E910, E920 ve E921 ile numaralandırılan L-Sistein; un hamurunun karışım zamanını en aza indirgemek, pizza ve ekmek gibi çeşitli hamur tabakalarının yayıldıktan sonra kendisini çekmesini engellemek ve hamurun şeklinin muhafaza edilmesini sağlamak için kullanılır.
Kısaca bu madde, çeşitli pastacılık işlemlerinde hamurun hareketlenmesine katkı sağlar ve ürünlerin pişirme süresini en aza çeker. Bu da ürünlerin raf ömrünü uzatarak, işlenmesini hızlandırır.

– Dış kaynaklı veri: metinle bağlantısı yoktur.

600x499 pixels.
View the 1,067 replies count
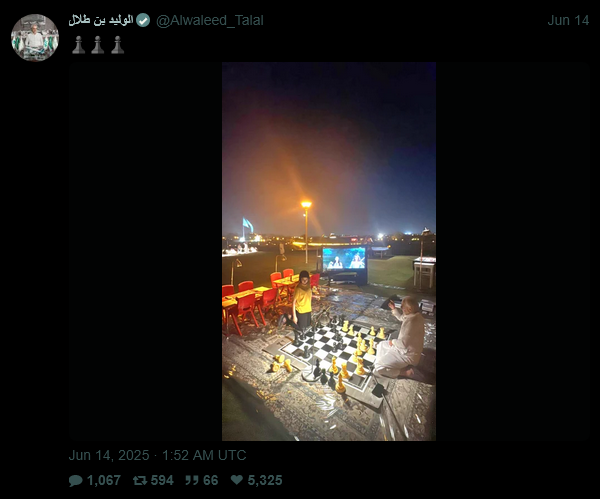104,480
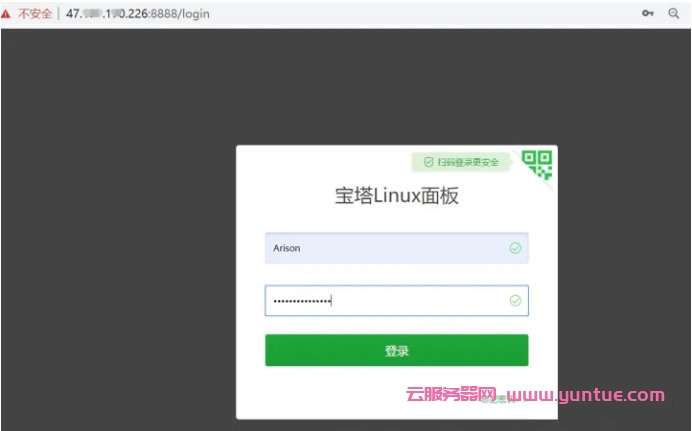The width and height of the screenshot is (692, 431).
Task: Open the saved passwords key icon
Action: (647, 13)
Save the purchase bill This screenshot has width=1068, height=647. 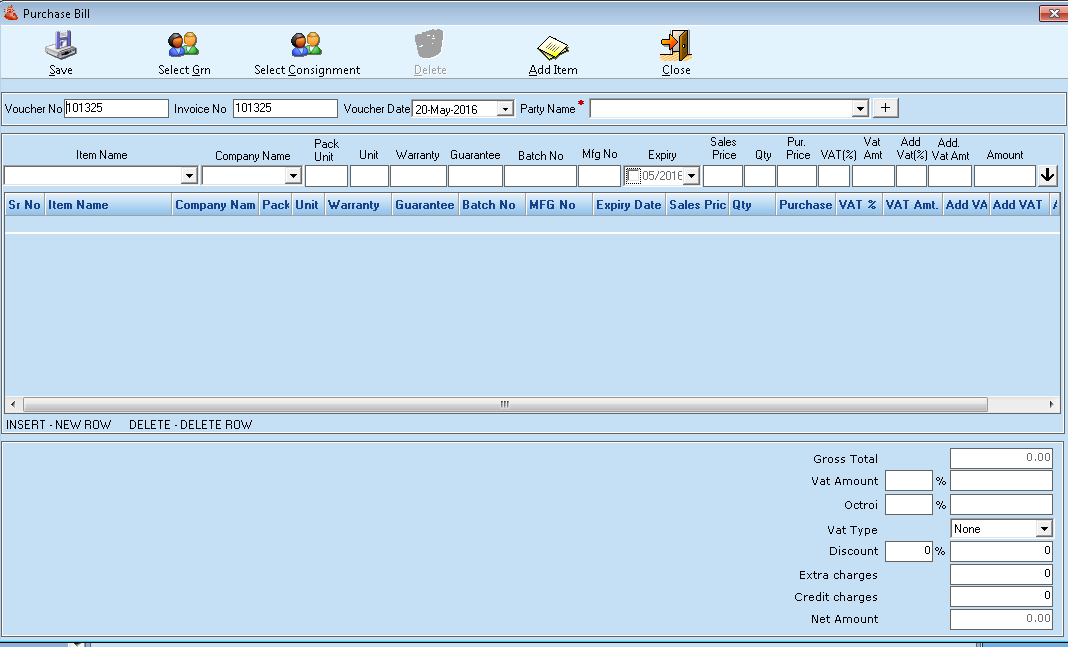(60, 50)
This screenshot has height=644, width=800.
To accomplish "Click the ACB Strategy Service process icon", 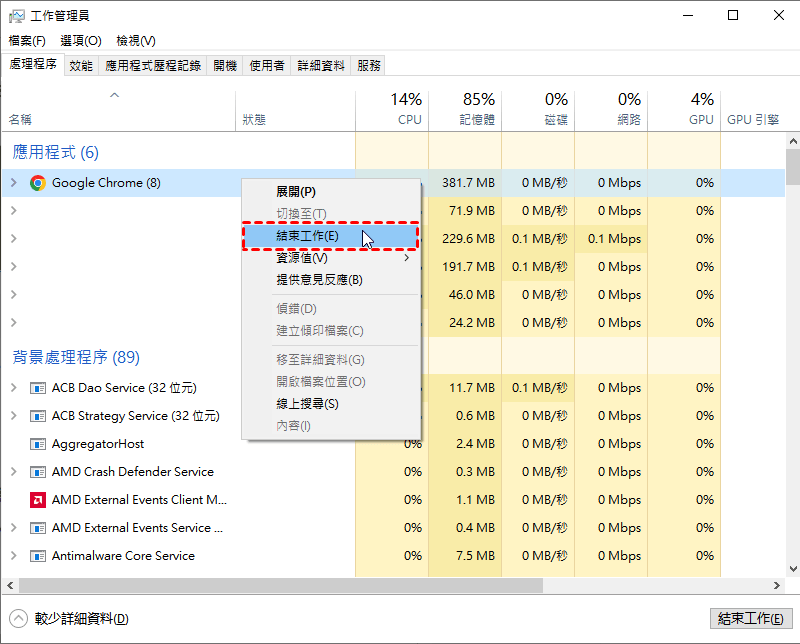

Buraya kadar her şey makul. Ancak şaşırtıcı bir gerçek var ki bu madde, insan saçında ve domuz kılında da bulunuyor.
L-Sistein elbette laboratuvarlarda üretilip sentezleniyor ancak bu kimi zaman maliyetli olabiliyor ve üreticiler, bu maddeye erişim noktasında daha ucuz ve doğal maliyet arzusunda oluyor.
Bu noktada akla gelen ilk soru, “Tükettiğimiz hamur bazlı ürünlerde yoksa saçlarımız ya da tüketmeyi pek tercih etmediğimiz domuz kılları mı var?” oluyor.
Ayrıca bazı raporlara göre L-Sistein yapmak için kullanılan saçların çoğu, berberlerden ve kuaförlerden toplanıyor. Peki ülkemizde durum ne?
Özetle L-Sistein temel olarak laboratuvarlarda üretilip gıdalara eklenir ancak insan saçı da bu noktada bu maddenin yerine geçebilir ve gıdaların içinde kendine yer bulabilir. Bizlerin ise tükettiğimiz yiyeceğin içinde bir laboratuvar ürünü mü ya da insan saçı mı olduğunu ayırt etmesi neredeyse imkansızdır.
Domuz kılları konusunda da Türkiye Tarım ve Orman Bakanlığı’nın kendi sitesinde, domuzdan üretilen L-Sistein’in ülkemize girişinin yasak olduğu ifade edilmekte.
Yine gıdaların üzerinde E910, E920 ve E921 kodlarının olup olmadığına bakılabilir ve eğer bu kodlar bulunuyorsa, o ürün L-Sistein içeriyor demektir.